___ Data for analysis ___
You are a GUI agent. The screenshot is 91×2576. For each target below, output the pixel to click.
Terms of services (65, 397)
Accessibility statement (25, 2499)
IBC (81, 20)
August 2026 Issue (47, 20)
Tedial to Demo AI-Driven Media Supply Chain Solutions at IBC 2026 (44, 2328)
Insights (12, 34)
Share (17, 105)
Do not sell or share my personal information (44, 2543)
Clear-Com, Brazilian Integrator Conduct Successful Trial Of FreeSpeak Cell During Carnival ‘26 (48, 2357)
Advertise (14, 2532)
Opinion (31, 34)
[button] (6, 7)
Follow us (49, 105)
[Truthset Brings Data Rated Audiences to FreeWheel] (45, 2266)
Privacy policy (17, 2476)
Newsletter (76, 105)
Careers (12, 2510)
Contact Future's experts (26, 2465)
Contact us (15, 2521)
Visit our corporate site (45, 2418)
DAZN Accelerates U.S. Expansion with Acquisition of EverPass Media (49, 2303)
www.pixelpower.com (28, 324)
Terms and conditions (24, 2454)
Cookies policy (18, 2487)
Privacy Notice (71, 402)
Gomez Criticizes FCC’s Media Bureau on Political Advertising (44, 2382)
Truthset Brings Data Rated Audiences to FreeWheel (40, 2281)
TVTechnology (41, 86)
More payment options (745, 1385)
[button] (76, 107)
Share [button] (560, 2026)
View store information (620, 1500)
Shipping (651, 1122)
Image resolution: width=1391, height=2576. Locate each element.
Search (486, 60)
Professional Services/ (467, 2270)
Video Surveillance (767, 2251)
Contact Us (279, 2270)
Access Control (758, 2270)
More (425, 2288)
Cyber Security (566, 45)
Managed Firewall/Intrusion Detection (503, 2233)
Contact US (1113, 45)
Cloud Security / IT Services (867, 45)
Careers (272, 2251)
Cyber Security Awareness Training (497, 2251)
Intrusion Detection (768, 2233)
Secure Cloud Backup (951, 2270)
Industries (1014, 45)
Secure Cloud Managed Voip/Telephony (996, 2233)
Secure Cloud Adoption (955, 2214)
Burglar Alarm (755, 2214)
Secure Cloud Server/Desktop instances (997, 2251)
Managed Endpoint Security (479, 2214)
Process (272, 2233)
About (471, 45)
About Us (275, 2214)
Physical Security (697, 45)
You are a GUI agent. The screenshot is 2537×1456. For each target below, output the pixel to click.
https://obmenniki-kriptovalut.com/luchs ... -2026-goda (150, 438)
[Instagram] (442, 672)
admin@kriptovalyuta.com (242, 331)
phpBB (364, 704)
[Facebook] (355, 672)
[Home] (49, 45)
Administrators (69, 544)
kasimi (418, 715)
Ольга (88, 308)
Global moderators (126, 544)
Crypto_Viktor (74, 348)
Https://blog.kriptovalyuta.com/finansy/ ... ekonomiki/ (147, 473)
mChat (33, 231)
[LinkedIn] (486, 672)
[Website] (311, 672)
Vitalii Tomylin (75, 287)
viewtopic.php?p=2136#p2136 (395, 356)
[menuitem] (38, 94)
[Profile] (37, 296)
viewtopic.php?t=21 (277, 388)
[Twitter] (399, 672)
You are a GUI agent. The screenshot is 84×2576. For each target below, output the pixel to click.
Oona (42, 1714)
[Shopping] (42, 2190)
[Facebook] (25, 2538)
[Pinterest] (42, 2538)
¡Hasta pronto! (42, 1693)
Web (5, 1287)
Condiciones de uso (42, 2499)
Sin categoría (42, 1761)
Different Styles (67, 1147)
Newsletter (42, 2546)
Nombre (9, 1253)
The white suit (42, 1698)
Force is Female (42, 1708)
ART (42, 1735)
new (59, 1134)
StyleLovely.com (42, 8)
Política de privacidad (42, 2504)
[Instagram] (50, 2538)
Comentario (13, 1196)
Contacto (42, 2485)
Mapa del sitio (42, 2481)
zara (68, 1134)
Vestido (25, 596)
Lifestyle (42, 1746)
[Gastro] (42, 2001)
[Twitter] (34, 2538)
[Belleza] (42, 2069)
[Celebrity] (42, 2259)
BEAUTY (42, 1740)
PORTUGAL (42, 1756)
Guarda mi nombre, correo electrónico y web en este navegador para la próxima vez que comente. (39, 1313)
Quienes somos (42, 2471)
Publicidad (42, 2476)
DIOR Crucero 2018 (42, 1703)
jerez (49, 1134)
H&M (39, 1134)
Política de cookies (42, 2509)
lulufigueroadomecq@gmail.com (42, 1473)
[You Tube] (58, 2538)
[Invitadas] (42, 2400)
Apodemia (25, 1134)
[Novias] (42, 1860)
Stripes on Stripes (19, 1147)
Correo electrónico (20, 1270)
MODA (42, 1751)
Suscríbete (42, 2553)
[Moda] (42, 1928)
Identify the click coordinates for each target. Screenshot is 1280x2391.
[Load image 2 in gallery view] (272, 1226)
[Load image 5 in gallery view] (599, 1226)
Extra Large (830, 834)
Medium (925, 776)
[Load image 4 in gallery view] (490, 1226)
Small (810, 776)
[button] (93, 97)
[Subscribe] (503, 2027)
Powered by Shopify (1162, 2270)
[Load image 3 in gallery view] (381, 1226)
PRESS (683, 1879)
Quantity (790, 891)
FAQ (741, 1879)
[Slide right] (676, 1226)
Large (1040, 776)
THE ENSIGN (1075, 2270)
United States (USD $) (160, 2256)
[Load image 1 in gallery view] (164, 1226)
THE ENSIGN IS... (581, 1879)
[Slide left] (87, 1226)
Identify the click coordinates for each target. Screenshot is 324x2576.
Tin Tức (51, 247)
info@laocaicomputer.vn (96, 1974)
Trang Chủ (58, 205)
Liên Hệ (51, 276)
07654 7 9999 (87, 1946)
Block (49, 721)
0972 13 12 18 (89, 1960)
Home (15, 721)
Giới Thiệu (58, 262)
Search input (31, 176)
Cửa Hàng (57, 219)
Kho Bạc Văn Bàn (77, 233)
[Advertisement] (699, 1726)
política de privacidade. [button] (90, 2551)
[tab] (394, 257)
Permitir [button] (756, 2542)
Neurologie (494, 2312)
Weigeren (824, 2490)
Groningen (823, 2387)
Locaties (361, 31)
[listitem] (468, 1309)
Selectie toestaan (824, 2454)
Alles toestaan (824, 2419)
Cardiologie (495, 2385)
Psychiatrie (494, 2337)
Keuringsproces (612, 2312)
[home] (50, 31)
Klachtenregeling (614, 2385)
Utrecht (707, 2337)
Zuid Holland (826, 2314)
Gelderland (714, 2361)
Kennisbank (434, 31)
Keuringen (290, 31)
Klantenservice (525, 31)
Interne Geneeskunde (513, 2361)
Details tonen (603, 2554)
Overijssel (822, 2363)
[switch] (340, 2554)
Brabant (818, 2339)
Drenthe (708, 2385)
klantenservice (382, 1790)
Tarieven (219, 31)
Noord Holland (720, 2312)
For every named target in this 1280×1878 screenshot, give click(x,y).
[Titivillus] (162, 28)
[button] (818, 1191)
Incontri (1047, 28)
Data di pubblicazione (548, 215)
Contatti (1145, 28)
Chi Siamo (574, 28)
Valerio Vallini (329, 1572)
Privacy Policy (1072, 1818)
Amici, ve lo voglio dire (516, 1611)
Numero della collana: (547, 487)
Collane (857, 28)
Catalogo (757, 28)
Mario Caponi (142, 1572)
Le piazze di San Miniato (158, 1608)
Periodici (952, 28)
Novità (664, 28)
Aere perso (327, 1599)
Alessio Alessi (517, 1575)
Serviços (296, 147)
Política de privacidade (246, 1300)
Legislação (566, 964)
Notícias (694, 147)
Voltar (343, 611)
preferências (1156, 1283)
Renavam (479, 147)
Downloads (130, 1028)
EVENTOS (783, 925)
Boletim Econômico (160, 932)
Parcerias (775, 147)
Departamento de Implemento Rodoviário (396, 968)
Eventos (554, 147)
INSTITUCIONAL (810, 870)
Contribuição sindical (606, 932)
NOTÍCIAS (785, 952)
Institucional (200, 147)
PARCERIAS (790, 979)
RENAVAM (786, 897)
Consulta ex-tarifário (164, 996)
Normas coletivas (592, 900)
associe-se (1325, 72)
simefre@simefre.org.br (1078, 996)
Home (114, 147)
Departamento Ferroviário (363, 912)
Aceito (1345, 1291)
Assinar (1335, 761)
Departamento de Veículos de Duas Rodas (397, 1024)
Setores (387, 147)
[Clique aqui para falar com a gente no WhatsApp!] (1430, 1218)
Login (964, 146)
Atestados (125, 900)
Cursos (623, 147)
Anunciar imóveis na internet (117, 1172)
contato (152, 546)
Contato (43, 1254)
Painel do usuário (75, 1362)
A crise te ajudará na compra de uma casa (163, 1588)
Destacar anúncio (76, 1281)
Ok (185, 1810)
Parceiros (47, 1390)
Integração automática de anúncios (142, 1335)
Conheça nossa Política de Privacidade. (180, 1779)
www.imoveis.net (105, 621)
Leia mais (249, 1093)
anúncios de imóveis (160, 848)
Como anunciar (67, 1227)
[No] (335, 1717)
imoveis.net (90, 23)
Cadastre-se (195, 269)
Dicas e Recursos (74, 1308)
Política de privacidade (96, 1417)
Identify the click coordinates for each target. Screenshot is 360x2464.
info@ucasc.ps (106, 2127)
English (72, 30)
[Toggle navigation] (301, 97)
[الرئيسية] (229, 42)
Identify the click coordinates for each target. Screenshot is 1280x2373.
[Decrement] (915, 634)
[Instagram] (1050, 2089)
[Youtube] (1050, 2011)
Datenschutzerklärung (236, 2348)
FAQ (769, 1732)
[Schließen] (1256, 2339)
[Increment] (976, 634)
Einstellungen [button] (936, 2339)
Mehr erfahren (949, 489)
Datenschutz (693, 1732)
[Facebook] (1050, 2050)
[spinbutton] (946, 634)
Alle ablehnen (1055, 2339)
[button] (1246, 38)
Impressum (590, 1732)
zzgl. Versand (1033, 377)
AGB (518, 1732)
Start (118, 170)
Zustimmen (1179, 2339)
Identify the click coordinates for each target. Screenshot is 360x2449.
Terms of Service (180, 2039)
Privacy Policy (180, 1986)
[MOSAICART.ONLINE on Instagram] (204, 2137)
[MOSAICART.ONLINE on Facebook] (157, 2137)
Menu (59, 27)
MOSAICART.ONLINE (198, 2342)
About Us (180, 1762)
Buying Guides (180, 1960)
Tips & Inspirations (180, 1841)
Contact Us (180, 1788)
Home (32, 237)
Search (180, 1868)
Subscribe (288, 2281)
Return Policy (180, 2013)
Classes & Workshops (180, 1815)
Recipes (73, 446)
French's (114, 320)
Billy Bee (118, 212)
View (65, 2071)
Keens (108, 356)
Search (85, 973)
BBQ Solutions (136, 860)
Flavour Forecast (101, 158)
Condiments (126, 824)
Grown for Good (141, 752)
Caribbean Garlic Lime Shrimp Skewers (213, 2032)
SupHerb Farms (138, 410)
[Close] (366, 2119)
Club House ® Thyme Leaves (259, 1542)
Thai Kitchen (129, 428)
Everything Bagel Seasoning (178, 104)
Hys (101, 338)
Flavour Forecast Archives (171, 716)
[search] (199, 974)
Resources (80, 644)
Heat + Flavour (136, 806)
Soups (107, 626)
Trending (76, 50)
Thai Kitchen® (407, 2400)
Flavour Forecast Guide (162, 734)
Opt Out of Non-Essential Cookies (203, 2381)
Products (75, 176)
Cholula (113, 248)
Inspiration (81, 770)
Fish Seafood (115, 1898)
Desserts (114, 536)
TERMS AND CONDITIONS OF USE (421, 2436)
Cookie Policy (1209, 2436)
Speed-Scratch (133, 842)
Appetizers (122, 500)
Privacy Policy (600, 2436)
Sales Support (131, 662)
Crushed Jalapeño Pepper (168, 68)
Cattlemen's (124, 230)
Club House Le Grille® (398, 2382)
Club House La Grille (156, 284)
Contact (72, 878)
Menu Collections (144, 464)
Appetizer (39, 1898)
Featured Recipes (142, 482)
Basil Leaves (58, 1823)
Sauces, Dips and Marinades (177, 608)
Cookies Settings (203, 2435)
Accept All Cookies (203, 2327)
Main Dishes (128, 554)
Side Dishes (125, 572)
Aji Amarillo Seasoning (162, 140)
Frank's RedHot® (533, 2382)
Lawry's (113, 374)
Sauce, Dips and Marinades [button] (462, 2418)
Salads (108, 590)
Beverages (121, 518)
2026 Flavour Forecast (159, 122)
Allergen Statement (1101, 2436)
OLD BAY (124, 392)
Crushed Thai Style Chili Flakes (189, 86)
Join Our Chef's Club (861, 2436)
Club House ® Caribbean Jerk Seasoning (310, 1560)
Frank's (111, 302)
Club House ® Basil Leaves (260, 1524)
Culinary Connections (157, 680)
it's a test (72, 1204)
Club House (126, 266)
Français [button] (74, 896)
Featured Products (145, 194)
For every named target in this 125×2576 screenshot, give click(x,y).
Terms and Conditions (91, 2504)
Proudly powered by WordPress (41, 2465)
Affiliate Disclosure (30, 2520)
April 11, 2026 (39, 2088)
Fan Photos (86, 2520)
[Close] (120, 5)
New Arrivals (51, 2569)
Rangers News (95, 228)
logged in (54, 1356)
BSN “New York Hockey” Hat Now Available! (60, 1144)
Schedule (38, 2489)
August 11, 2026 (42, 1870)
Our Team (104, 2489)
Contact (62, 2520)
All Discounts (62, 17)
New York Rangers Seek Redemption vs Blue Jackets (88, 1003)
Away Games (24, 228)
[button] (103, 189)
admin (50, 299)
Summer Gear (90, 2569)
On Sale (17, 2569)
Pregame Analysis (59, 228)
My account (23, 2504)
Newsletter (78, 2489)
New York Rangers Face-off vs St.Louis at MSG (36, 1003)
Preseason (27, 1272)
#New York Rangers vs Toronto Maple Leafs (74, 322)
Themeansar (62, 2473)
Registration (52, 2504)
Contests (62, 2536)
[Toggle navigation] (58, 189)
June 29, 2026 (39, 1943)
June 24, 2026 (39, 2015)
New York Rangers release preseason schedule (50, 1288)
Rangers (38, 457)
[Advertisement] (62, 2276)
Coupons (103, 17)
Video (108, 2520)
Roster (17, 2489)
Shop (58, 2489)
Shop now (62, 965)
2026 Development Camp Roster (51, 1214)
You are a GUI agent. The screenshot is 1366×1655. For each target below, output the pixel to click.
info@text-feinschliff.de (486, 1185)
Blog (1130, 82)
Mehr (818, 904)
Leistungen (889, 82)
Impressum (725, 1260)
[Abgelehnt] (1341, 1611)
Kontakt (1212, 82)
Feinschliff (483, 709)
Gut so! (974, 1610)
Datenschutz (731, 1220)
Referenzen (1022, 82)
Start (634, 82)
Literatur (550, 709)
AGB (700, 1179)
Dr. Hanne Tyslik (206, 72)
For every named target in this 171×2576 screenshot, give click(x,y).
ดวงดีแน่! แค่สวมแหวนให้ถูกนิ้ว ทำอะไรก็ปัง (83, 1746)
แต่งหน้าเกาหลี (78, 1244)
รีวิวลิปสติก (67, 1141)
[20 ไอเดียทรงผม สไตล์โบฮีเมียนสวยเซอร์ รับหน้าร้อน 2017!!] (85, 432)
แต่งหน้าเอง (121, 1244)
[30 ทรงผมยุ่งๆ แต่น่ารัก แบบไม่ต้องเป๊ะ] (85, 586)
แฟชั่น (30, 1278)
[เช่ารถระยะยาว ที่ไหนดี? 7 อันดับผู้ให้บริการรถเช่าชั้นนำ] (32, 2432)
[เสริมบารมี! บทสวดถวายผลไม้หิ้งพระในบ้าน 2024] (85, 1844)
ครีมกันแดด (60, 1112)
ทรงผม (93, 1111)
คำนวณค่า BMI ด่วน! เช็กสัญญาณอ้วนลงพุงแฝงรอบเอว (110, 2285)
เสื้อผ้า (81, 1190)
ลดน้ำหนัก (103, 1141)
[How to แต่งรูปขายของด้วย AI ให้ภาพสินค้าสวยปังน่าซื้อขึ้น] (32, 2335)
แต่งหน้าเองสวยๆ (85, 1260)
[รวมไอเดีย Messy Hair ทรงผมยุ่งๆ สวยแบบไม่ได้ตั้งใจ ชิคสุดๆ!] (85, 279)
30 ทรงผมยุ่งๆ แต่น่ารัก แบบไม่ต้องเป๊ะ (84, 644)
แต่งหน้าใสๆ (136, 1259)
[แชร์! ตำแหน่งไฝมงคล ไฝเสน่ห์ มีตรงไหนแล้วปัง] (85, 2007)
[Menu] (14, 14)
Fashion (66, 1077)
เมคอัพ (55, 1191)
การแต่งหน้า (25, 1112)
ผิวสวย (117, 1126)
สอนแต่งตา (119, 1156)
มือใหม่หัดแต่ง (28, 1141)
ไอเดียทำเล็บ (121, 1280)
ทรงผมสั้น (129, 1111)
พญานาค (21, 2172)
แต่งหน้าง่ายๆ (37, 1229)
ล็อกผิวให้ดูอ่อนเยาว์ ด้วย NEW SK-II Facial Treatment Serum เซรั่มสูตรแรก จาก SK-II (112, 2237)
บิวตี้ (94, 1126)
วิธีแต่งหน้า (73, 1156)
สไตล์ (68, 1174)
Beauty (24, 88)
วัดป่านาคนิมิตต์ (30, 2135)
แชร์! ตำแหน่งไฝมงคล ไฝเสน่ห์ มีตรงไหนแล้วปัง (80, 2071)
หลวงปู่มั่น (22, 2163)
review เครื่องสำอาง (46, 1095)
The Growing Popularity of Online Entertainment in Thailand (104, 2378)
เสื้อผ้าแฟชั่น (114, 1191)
___
**What needs to be done**
Which of the lines above carry the string "output"? Copy every one.

**Written reply**
You are a GUI agent. The screenshot is 91×2576. For each target below, output the pixel to click.
You are a GUI agent. The screenshot is 2537×1456. For each target below, output the pixel to click.
You are a GUI agent. The screenshot is 84×2576. For each target below, output the pixel to click.
You are a GUI agent. The screenshot is 1366×1655. For each target below, output the pixel to click.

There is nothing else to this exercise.